First, we opened up Netflix, and searched for ‘Contact’. It wasn’t available there, but Netflix said it could show us movies similar to it. (It also showed us ‘Star Trek: First Contact” as an option, more on that later.)
So, we try iTunes. We’re trying it on my computer, because S’s Mac has mysteriously stopped talking to our USB speakers. Fast-forwarding through the standard iTunes bad user experience[1], we eventually figure out how to rent ‘Contact’, the movie, in HD for $4.99. It starts downloading. We hook up the projector, start the movie, and we see the following screen:
The movie that we just paid money to rent will not play on a display that iTunes was more than happy to play on just a couple of years ago.
Think about what just happened here. We went to the extra effort of purchasing a movie rental, and it is treating us like we’re trying to pirate it.
Doing some quick googling, we determine that we might be able to get the SD version to work with our setup, but iTunes won’t let us change from HD to SD (and keeps trying to download the HD version, despite the fact that this will overfill the hard drive).
So, back to Netflix. We eventually settle on Firefly (a really interesting concept, more on this in a later post). Netflix just works.
Or at least Netflix tries to work. Somewhere during this process, my Mac has silently decided that it should no longer talk to the USB speakers. There being no useful way to debug this in the ‘System Preferences’ menu, we end up lugging my sound system from my computer, which has a headphone jack connector like so:
The headphone jack connect works. We finally start to relax, I start watching Firefly for the first time, then we watch the masterpiece which is Star Trek: First Contact, and go to sleep happy.
Apple has a lot of power, through its massive market share and avid user base. This power can be used for good, such as when it is used to push for selling DRM-free music, but it can also be used for evil, such as when Apple Music deletes music that you have composed.

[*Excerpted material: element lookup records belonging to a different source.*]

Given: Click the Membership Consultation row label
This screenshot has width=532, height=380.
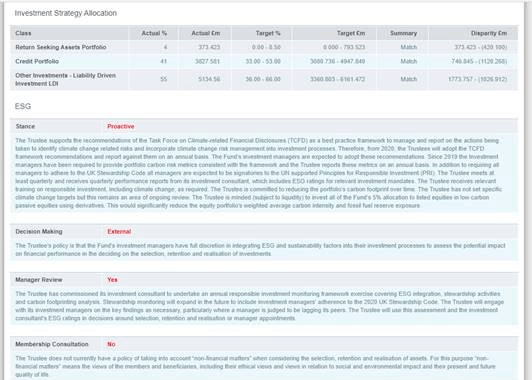Looking at the screenshot, I should point(52,344).
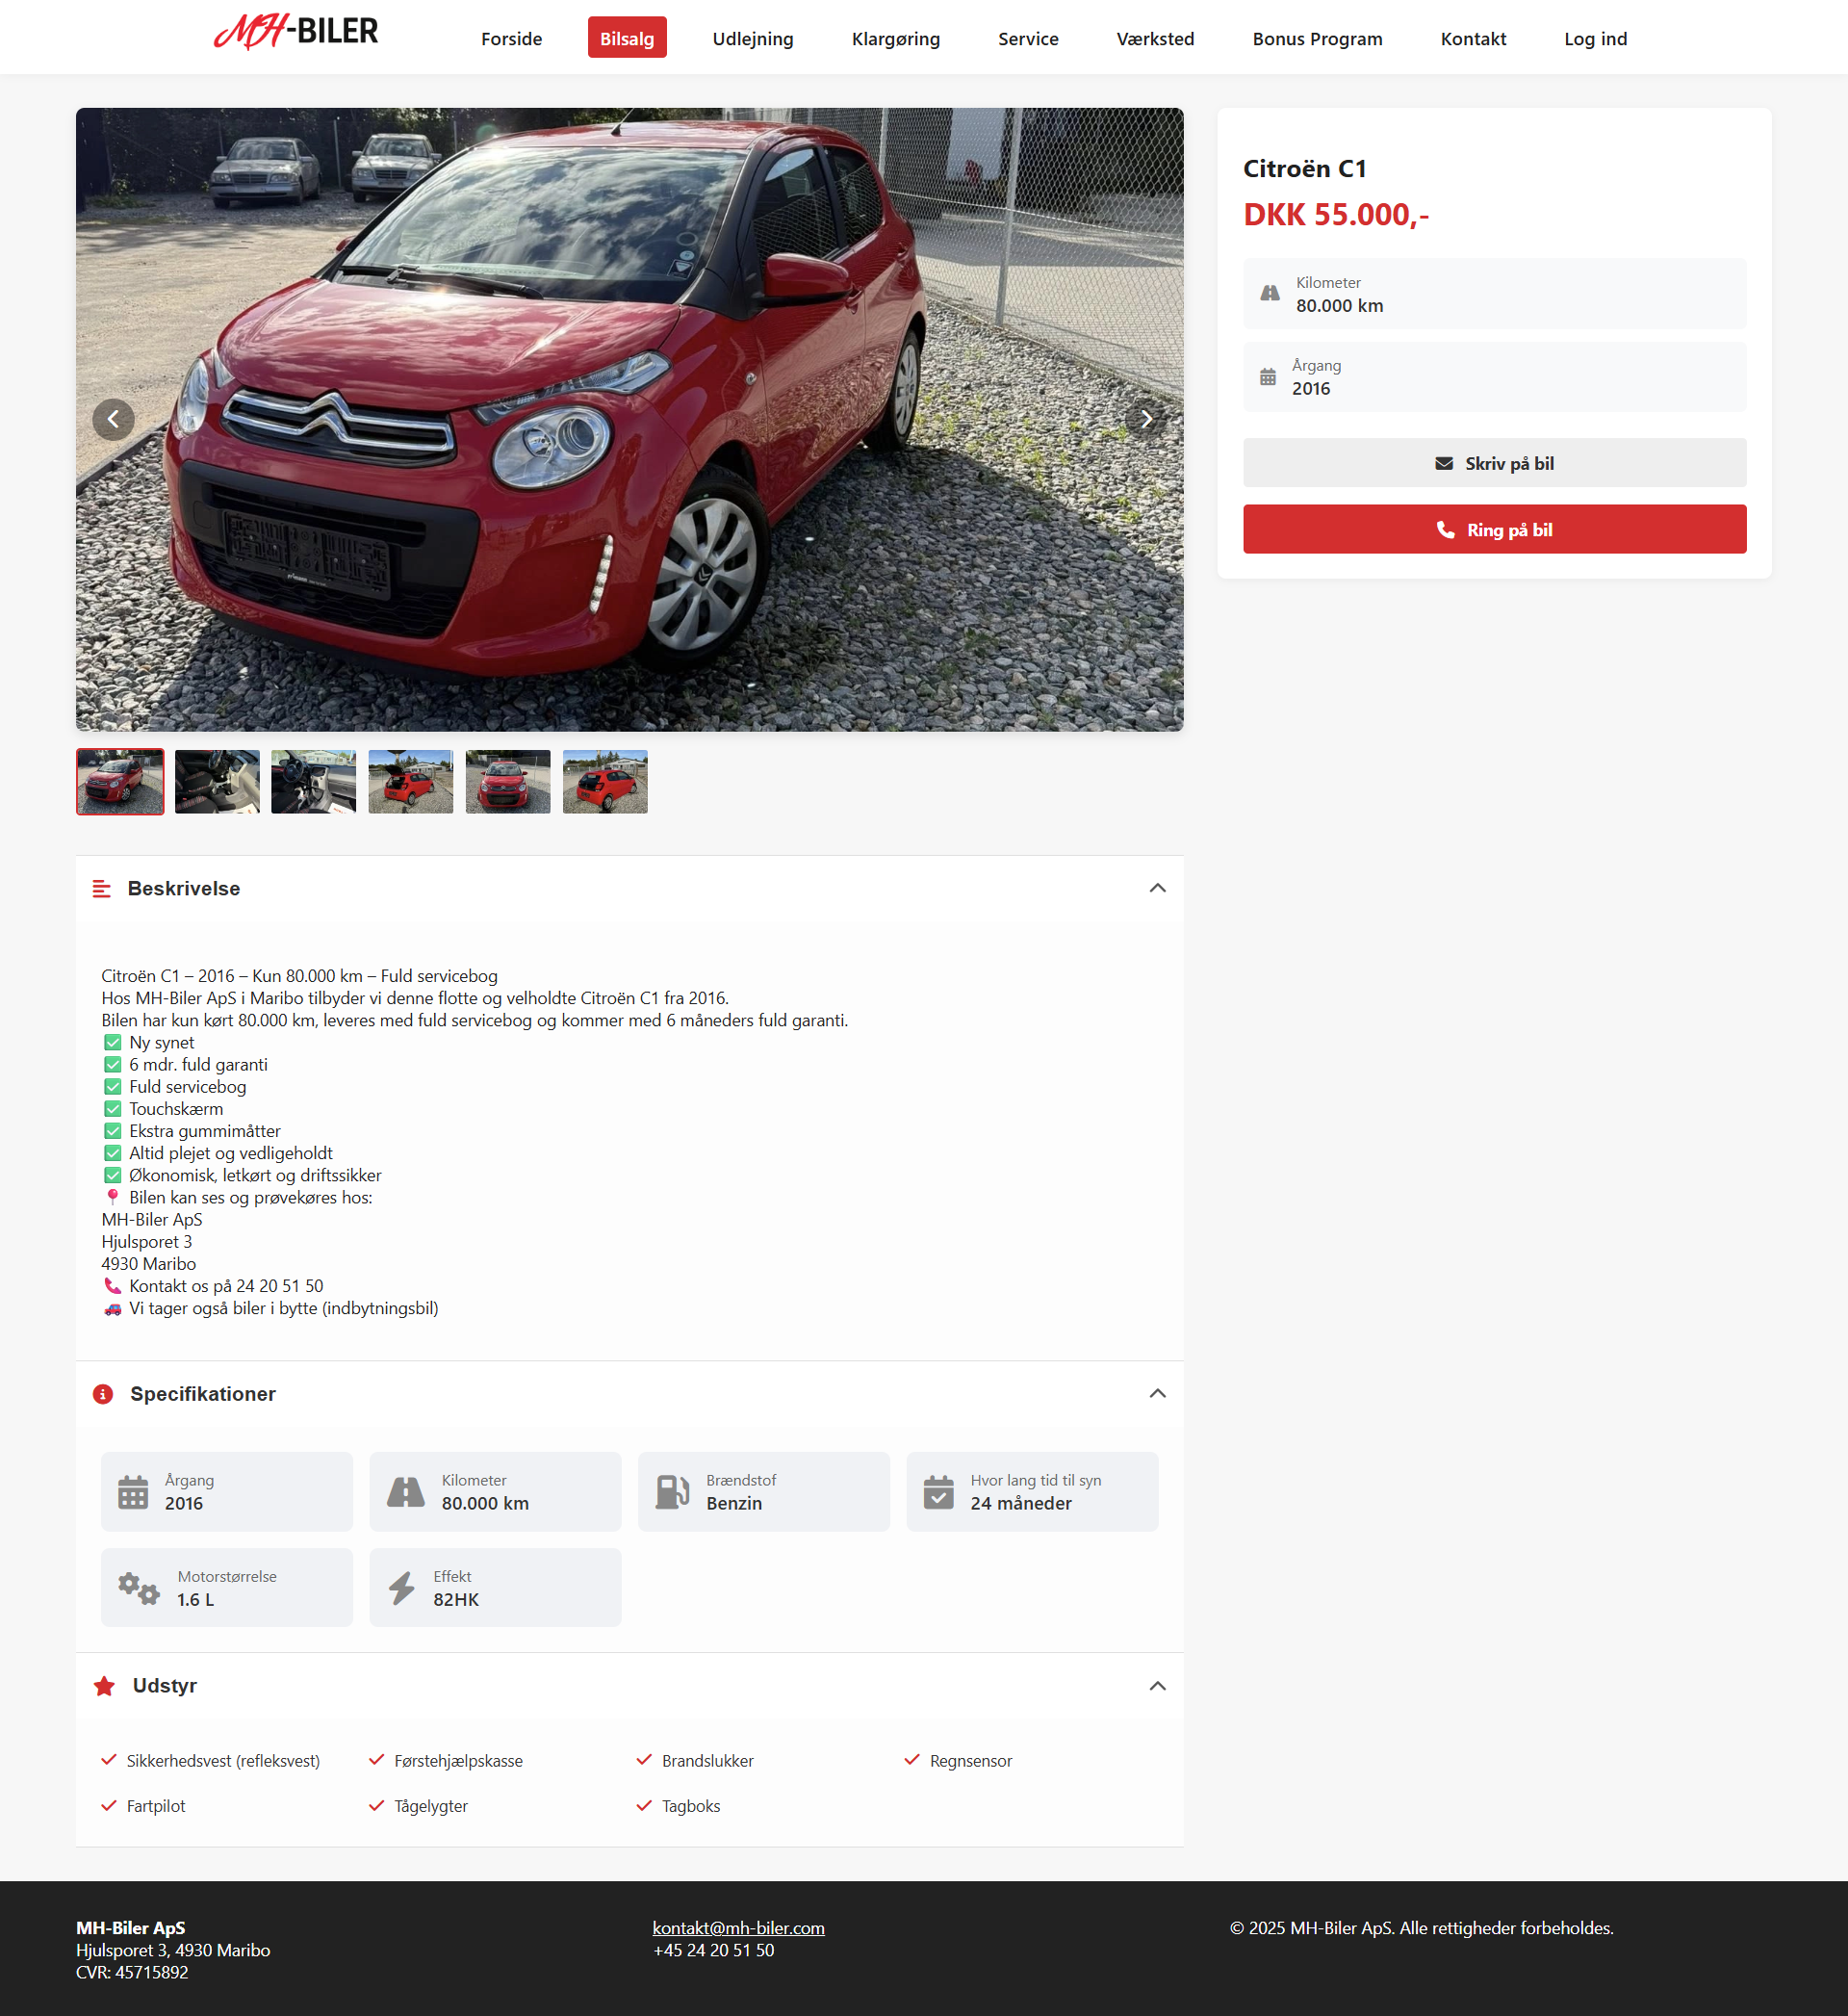
Task: Click the MH-Biler logo
Action: pyautogui.click(x=296, y=32)
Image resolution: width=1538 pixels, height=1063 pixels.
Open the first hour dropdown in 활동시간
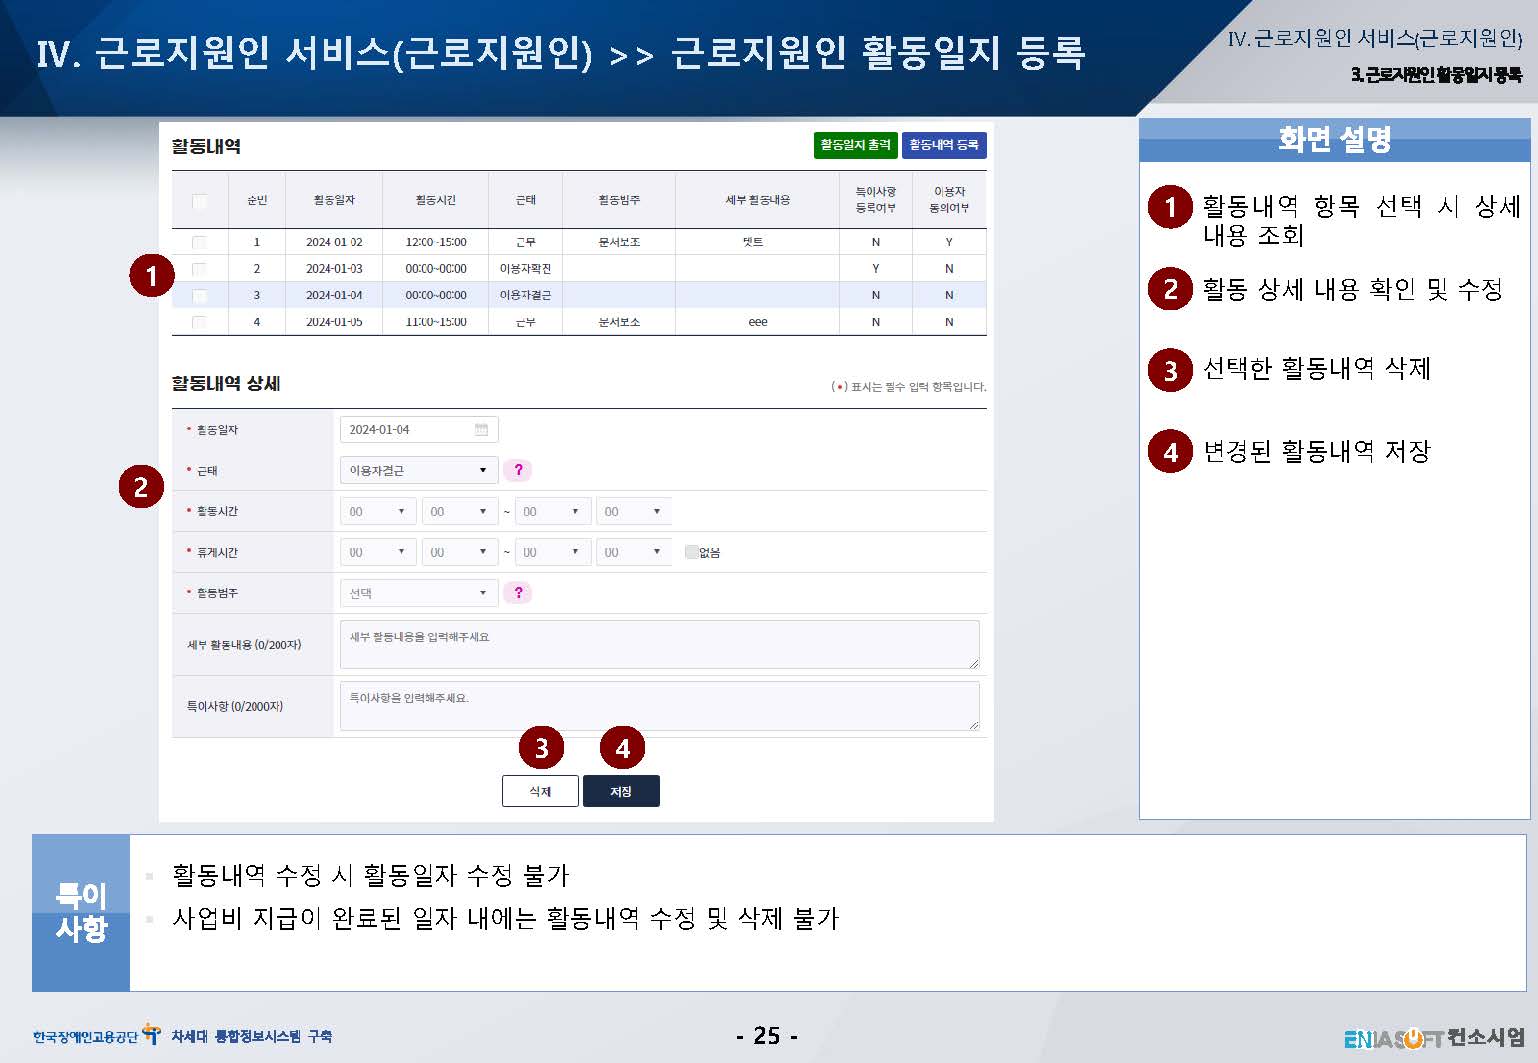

With the iPhone 7, Apple is using this power to no longer include a standard headphone jack. Now all music, audio, Stripe payments, what have you, will be streamed digitally. It will probably work, it might even work perfectly and for a long time. But at some point, someone will decide to add DRM to that stream, and all of a sudden your music will stop working.
All because Apple decided to remove your headphone jack.
Cory Doctorow also has some thoughts about this.
[1]iTunes standard bad experience:
– You have to search twice in the search bar for it to actually search
– The search function has a pre-defined list of types of media, and it will always show them to you in that order. Compare with the Google search for ‘Contact’.
– If you start downloading a rented HD movie, you can’t switch to the SD version, even if you realize you don’t have enough hard drive space, or the HD movie won’t play because of the HDCP DRM.
– And don’t get me started on how slow it always is.
More people need to have these frustrating experiences and understand *why* they’re having them.